Biased Interpretation
Finally, by this, I mean making more of a finding than it is worth and perhaps downplaying others. The Watson study (19), is a good example. Bias is also shown by exaggerating the clinical significance of a result. For example, finding an association between mental state and herpes simplex virus (HSV-2) antibodies or serum cortisol says nothing about the effect of mental state on disease. One link in the presumed chain of causation is not enough to complete the chain. Along the same lines, one problem with some of the cardiovascular studies we were given is the possible confusion between physiologic effects, which are very important in cardiovascular disease, and the disease itself.
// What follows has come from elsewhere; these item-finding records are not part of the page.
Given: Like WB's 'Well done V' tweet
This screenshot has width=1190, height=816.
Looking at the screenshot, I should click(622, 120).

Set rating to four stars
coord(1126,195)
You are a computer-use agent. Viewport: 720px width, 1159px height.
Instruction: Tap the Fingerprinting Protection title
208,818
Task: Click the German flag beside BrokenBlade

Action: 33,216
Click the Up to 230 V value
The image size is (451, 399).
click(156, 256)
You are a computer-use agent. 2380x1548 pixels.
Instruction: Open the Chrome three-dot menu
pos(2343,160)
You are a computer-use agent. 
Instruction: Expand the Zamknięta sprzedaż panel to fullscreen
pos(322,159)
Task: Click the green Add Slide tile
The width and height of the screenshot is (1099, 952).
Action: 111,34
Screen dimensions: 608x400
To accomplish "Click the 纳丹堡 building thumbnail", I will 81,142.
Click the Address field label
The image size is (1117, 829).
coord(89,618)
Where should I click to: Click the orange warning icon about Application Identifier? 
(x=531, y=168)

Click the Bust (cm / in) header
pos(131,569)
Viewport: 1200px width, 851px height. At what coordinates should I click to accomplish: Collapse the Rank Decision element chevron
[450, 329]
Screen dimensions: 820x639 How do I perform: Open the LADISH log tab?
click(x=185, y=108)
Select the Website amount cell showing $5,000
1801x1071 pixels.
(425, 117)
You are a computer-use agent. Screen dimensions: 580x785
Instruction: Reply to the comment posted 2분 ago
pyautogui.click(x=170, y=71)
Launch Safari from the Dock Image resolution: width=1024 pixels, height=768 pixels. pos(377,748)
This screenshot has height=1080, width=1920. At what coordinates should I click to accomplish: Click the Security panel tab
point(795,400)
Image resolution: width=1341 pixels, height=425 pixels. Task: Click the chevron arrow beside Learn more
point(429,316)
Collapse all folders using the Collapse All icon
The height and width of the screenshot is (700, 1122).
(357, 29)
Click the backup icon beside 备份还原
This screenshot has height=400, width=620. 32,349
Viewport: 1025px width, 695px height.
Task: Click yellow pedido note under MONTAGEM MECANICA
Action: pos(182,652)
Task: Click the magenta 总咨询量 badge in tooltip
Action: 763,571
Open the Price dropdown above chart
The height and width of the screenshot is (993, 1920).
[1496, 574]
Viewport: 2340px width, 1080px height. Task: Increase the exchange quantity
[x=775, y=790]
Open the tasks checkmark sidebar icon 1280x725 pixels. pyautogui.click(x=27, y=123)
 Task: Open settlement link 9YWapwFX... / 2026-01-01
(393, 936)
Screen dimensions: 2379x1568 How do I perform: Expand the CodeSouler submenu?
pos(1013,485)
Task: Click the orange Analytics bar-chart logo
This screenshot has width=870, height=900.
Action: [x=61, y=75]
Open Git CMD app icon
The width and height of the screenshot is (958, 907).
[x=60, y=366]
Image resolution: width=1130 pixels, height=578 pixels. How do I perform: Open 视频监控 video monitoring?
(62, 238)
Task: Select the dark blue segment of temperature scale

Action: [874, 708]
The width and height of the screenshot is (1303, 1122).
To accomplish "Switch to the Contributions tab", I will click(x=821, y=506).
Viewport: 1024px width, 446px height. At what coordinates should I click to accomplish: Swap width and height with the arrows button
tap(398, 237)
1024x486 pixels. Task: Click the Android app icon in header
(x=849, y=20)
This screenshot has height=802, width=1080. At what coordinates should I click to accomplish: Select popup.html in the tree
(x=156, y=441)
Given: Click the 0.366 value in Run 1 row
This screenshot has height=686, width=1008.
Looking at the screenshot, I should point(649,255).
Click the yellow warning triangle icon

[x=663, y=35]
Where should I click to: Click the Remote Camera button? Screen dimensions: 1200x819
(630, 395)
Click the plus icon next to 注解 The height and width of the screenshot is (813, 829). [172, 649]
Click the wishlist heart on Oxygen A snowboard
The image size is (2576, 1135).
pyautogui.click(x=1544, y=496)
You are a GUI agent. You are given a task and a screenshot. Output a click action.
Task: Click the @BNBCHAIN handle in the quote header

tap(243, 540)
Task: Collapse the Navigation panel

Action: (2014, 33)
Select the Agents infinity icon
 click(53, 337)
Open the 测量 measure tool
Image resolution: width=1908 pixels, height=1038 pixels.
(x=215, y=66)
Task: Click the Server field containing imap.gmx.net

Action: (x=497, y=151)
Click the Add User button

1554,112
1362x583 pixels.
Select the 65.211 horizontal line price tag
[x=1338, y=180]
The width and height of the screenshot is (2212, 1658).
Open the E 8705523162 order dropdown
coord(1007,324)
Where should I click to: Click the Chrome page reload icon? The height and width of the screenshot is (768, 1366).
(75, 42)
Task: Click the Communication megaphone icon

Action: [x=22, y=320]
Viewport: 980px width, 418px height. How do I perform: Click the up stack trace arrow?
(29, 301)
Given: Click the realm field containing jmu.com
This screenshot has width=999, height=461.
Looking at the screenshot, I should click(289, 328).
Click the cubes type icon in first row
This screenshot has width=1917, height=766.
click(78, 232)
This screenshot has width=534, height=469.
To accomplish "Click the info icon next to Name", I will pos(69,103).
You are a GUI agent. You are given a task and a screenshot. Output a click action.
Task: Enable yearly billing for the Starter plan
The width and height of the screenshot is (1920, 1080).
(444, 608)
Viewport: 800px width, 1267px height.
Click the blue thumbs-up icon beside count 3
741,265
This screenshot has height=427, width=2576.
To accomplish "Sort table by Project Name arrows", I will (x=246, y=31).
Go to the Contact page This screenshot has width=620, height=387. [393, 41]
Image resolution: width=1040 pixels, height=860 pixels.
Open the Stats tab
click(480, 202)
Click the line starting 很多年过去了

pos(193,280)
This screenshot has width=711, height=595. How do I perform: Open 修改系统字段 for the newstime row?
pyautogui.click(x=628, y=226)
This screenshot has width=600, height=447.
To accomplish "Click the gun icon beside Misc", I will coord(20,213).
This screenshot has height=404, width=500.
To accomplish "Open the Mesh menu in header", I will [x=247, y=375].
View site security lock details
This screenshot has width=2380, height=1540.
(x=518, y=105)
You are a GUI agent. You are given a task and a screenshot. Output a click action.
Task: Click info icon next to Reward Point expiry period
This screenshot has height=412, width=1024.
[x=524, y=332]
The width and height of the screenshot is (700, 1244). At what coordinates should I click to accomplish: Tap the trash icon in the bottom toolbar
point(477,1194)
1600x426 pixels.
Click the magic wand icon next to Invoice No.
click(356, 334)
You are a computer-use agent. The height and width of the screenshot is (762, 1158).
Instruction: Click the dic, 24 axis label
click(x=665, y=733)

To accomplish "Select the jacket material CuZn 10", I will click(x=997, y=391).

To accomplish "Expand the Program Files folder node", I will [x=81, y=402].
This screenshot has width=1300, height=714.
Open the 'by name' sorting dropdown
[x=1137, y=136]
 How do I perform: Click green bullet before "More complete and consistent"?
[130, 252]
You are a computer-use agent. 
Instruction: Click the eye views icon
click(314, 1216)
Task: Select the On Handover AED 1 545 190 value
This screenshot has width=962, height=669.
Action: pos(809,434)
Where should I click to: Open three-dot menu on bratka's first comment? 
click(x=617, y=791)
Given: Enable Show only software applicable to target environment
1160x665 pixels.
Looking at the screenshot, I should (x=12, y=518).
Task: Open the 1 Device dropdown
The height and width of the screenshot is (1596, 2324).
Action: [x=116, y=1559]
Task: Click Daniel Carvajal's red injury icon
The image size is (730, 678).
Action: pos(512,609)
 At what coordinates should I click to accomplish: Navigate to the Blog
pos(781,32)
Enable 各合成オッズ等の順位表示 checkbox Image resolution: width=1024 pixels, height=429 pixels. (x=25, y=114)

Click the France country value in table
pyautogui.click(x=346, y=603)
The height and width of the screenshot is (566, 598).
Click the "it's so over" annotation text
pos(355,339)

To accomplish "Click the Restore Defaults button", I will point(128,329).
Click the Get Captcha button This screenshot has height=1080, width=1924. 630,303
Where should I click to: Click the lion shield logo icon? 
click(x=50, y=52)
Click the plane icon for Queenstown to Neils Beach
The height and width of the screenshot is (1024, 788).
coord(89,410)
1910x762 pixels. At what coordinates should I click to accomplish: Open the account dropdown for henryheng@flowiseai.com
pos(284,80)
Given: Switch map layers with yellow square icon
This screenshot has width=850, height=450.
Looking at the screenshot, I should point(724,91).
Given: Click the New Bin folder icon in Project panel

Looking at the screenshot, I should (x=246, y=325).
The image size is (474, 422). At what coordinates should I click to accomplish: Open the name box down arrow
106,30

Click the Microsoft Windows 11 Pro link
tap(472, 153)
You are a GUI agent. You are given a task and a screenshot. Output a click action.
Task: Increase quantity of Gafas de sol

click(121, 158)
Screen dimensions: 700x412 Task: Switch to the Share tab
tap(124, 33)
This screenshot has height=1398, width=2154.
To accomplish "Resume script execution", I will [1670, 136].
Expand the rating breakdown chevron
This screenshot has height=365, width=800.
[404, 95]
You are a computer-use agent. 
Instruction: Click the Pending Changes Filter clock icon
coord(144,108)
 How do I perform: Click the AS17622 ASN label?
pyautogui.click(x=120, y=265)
For example, the Jonas study (20) could easily have been affected by the well-known fact that anxiety increases blood pressure. Yet, the implication was that anxiety causes essential hypertension with all its complications. The conclusion of scientific papers should follow from the data and not go beyond the data, and it should be the only conclusion that follows from the data. You cannot just pick the conclusion you like from among many possible ones.
To summarize, these studies are of variable, but generally poor quality. I have discussed only a few of them specifically, but the others suffer from similar deficiencies (2127). Only a few are solid enough to generate a hypothesis that should be studied in larger and better-designed studies. In those cases, that should certainly be done. I am all for that, but most of these articles are uninterpretable, as Dr. Relman said, for one or more of the reasons that I outlined. I remain unconvinced that there is good evidence for the proposition that mental state directly causes or substantially modifies organic disease. I have spent the last 21 years reviewing and editing many scientific papers, and it strikes me that the literature on psychosomatic interventions and associations is unusually poor. In general, papers on this subject are not as rigorous as those in other areas. There seems to be a double standard. I wonder whether that reflects a universal human desire to find that we have some control over the course of serious illness. I would like that to be the case as much as anyone else, but wishes are no substitute for evidence, and the evidence must meet the same standards as in any other field.
Of course there is a mind-body connection, and to suggest that Dr. Relman and I do not recognize that sets up a straw man. What is at issue is whether the mind has dominion over the body, and I think that we humans need to be a little bit more humble about our mental powers and certainly a lot more humble about the state of our knowledge.
Received for publication September 10, 2001.
Revision received September 27, 2001.